At only 16, Mohammad has experienced far more than his share of loss early in life. His father passed away when he was only 11 because of a stroke, leaving Mohammad and seven siblings. The year after, Mohammad’s older brother, Yasser, was killed in an explosive hazard accident.

“He stepped on a mine and died immediately,” recalls Mohammad with tears in his eyes.

Mohammad and his mother became the breadwinners of the family, working in a farm close to their home in Tal Aran village, southern rural Aleppo.

Every day, after finishing school and work, Mohammad calls on his friends to play football in an empty yard nearby.

A boy playing football
UNICEF/Syria/2019

“I bought the ball and the uniform of my favourite team from my savings after my brother died. The only time I feel happy is when I play football,”

Mohammad

Last year, Mohammad heard about the UNICEF-supported adolescent-friendly space, where he attended a course on life skills. When volunteers noticed Mohammad’s passion for football, they advised him to enrol in the sports for development programme, also supported by UNICEF.

“I love the coach and my teammates! It was also nice to play in a proper field.”

Mohammad

The programme allows young people to take up sports and activities including football, gymnastics self-defense, basketball, yoga, badminton and chess. They play and practice in well-equipped safe spaces.
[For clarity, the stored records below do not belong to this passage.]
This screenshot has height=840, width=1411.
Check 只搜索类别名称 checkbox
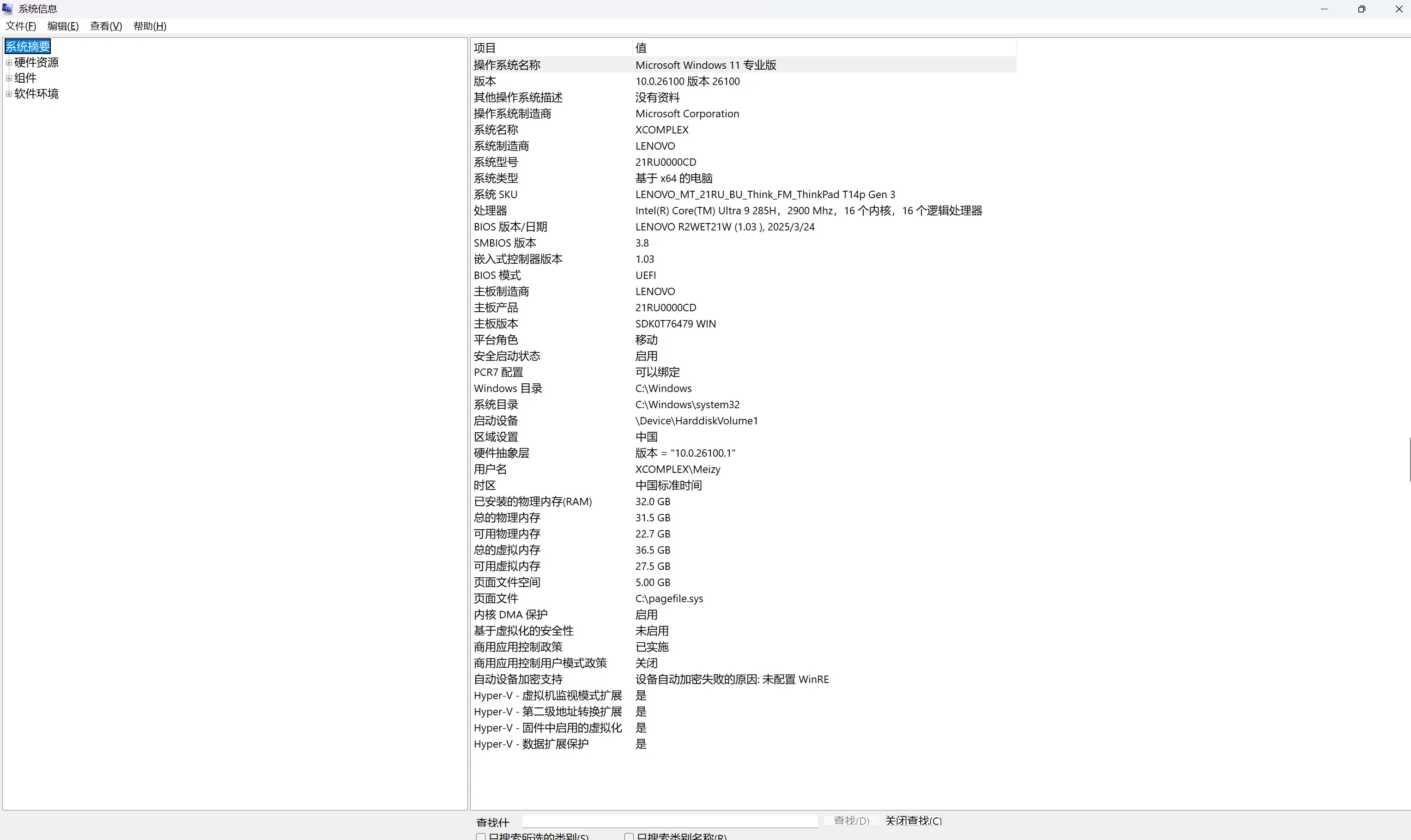[x=629, y=836]
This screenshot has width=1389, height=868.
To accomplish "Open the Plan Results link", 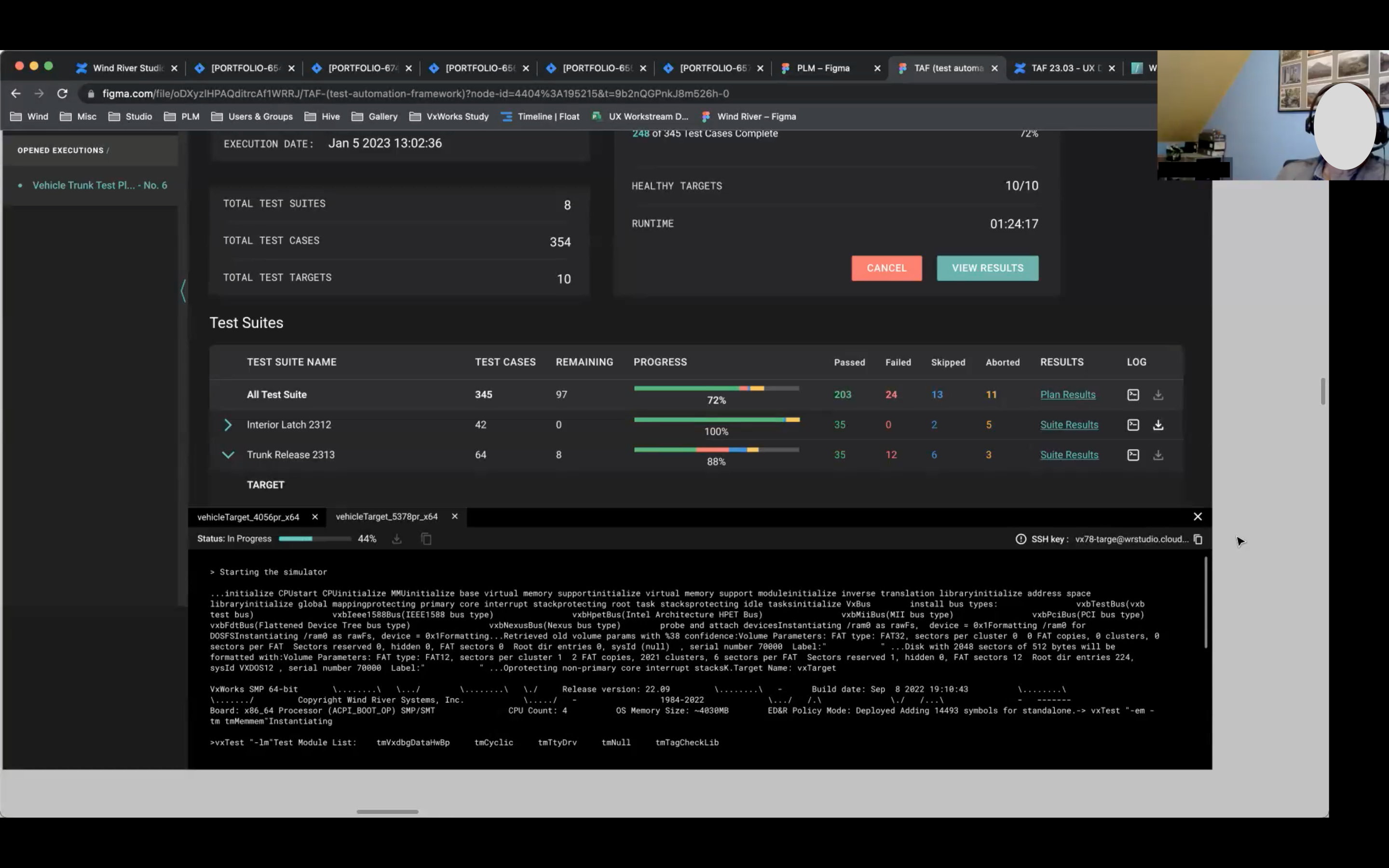I will [1067, 395].
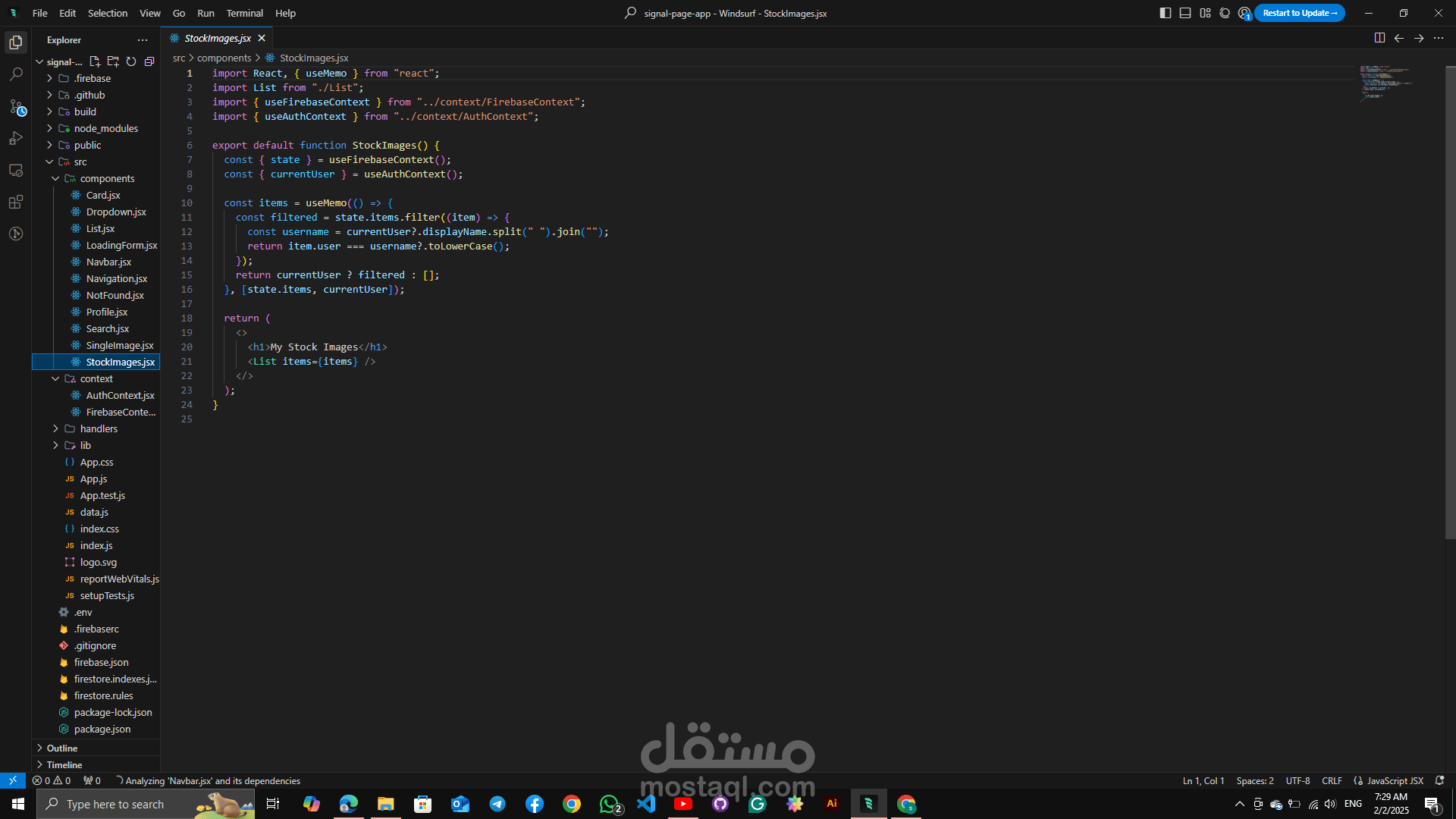Expand the node_modules folder
Image resolution: width=1456 pixels, height=819 pixels.
point(105,128)
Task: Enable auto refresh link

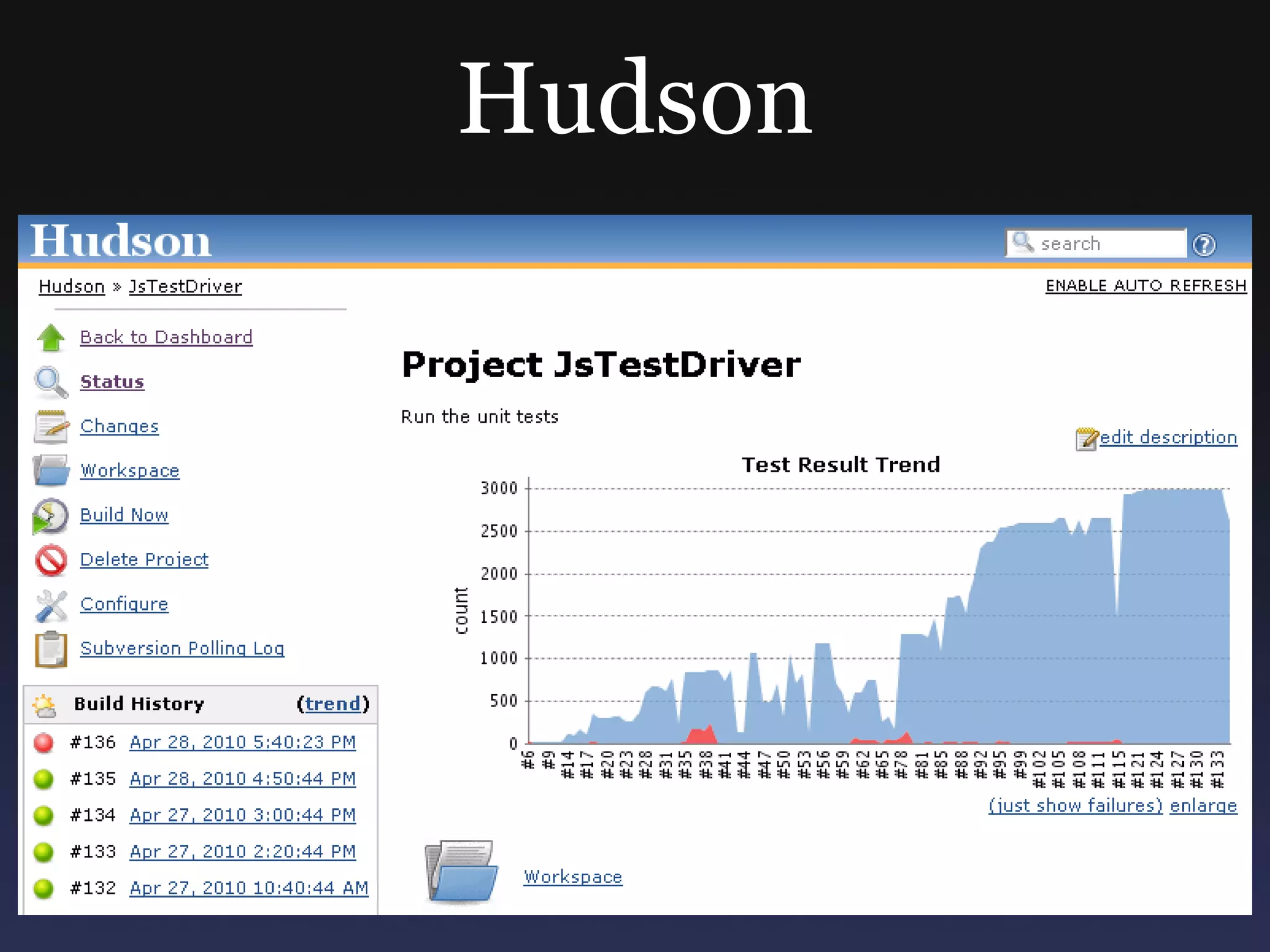Action: (x=1145, y=286)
These gatherings are also used as a platform to discuss all kinds of age-appropriate information, including health, hygiene, social cohesion, peace-making and team-building.

“I love it when I learn new techniques in football, I practice at home to make sure I get the best out of the coaching,”

Mohammad

Mohammad dreams of becoming a professional football player when he grows up.

The sports for development programme helps youth promote a healthy lifestyle and wellbeing while enhancing their skills and including the excluded. In 2018, thanks to Germany, Japan, Finland, Canada and Luxembourg, more than 40,000 youth and adolescents benefited from the programme across Syria.